Paul Feuerstadt1, Adam Harvey2, Lindy Bancke2
1Gastroenterology Center of Connecticut, Hamden, CT; 2Rebiotix Inc, a Ferring Company, Roseville, MN
Recurrent Clostridioides difficile infection (rCDI) is an urgent public health threat. RBX2660 is a standardized, stabilized, investigational microbiota-based live biotherapeutic that has been evaluated in 5 prospective clinical trials. Eligibility criteria in clinical trials are often narrowly defined, excluding broader patient populations. Herein, we report a retrospective analysis of safety and efficacy of RBX2660 given under FDA enforcement discretion (ED) in a cohort with broad eligibility criteria.
Participants were ≥18 years old with rCDI and received RBX2660 rectally. The investigator determined the number of doses administered. Participant data were collected from electronic health records. The primary safety set (PSS) population included participants who had not been previously treated with RBX2660 and who had continuously comprehensive medical records for 6 months after therapy. Safety, treatment success (absence of CDI recurrence within 8 weeks post-RBX2660), and clinical response duration were evaluated.
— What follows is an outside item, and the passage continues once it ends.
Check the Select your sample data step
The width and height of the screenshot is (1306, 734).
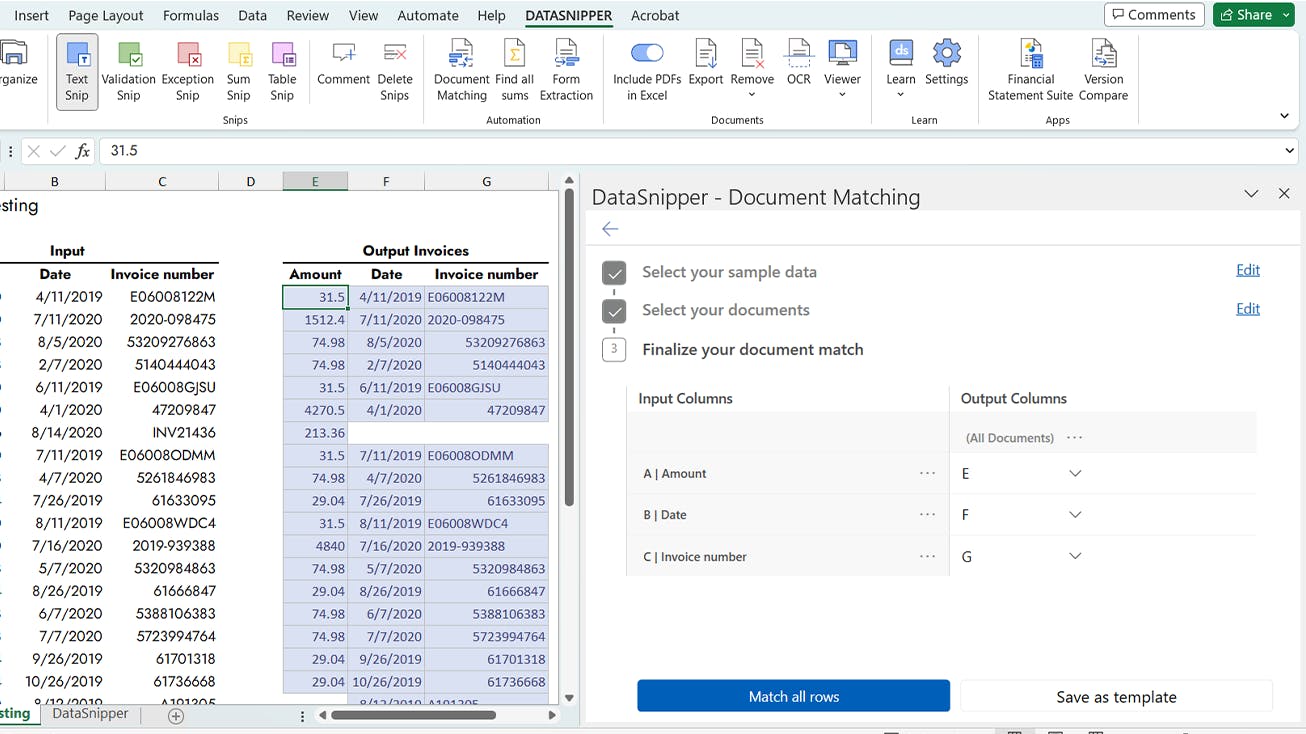[x=613, y=271]
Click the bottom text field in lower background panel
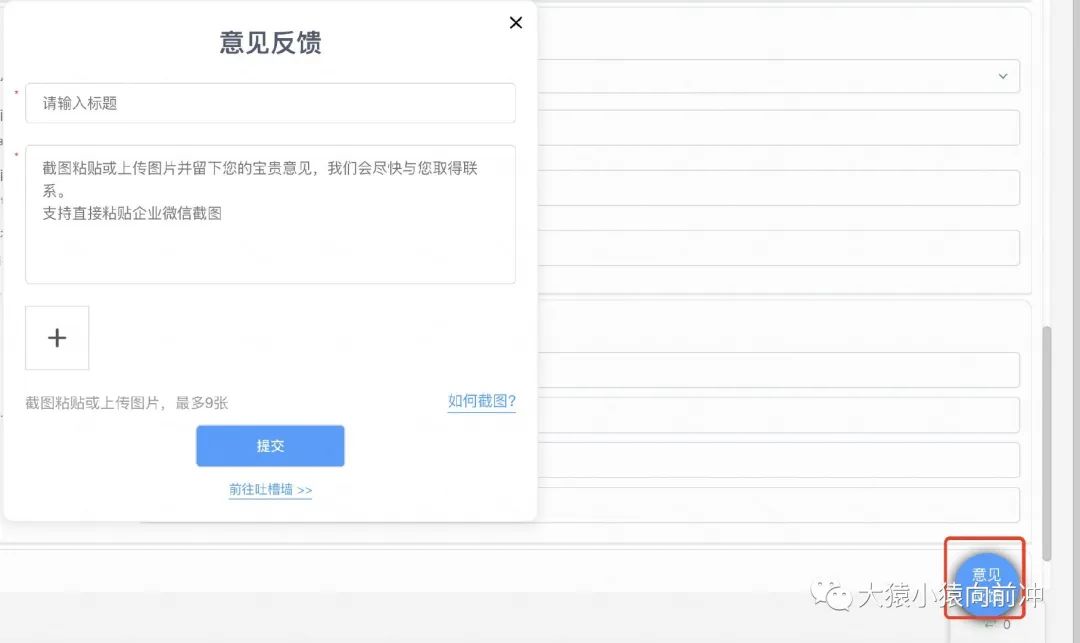The height and width of the screenshot is (643, 1080). point(778,505)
94 participants were enrolled from 5 sites between Nov-15 and Sep-19. Comorbid conditions included gastroesophageal reflux disease (47.9%), irritable bowel syndrome (17%), gastritis (11.7%), constipation (8.5%), microscopic colitis (7.4%), diverticulitis (6.4%), Crohn’s disease (5.3%), and ulcerative colitis (4.3%). 16% of patients were using concomitant immunosuppressant’s such as glucocorticoids (7%) and monoclonal antibodies (6%) at the time of RBX2660 administration. 64 of the 94 participants were in the PSS, with a treatment success rate of 82.8% (53/64), with no difference observed between participants who received 1 dose (83.3%; 20/24) versus 2 doses (82.5%; 33/40) after the qualifying CDI diagnosis. Of those that responded initially, sustained clinical response to 6 months was 88.7% (47/53). Safety outcomes were comparable to prospective studies for RBX2660, with most (92.2%) adverse events being mild to moderate in severity, including participants with immune-mediated/autoimmune disorders and non-specific inflammation conditions.
In this retrospective analysis, RBX2660 administered to participants under ED demonstrated high clinical efficacy to reduce rCDI with a sustained clinical response to 6 months. Safety results were consistent with prospective trials. The results substantiate the potential safety and efficacy of RBX2660 in “real world” populations with common rCDI comorbidities.